--- BEGIN ENTRIES PROVIDED ---

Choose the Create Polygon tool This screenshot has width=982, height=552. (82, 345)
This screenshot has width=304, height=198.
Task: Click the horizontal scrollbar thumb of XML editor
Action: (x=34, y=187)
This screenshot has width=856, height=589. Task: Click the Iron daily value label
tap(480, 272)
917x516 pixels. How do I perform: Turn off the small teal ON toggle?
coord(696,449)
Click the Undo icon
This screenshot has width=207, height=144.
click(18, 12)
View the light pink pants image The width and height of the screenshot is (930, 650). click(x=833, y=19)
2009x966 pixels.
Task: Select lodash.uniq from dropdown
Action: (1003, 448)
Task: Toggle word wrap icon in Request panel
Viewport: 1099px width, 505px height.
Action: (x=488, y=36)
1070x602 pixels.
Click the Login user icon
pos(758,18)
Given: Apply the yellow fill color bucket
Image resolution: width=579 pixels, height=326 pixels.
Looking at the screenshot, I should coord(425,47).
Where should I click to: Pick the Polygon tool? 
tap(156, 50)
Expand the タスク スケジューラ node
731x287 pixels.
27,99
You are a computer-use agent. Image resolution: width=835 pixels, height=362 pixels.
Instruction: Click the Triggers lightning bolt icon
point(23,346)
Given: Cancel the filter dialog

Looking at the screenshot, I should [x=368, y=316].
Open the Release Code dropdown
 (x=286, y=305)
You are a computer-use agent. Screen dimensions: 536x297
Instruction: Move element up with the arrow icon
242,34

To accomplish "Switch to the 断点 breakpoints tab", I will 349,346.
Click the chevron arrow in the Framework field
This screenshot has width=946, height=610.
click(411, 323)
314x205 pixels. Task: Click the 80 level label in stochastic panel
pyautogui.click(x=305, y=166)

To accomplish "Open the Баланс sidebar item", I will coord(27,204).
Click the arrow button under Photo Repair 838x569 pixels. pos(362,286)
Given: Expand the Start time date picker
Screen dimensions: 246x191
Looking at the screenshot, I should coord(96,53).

--- END ENTRIES PROVIDED ---

## STATED EXERCISE
Write out the entries again from the first line through the line with "Action: (1003, 448)", switching "teal" to "green" and leaving everything else unchanged.

## ANSWER TO THIS TASK
Choose the Create Polygon tool This screenshot has width=982, height=552. (82, 345)
This screenshot has width=304, height=198.
Task: Click the horizontal scrollbar thumb of XML editor
Action: (x=34, y=187)
This screenshot has width=856, height=589. Task: Click the Iron daily value label
tap(480, 272)
917x516 pixels. How do I perform: Turn off the small green ON toggle?
coord(696,449)
Click the Undo icon
This screenshot has width=207, height=144.
click(18, 12)
View the light pink pants image The width and height of the screenshot is (930, 650). click(x=833, y=19)
2009x966 pixels.
Task: Select lodash.uniq from dropdown
Action: (1003, 448)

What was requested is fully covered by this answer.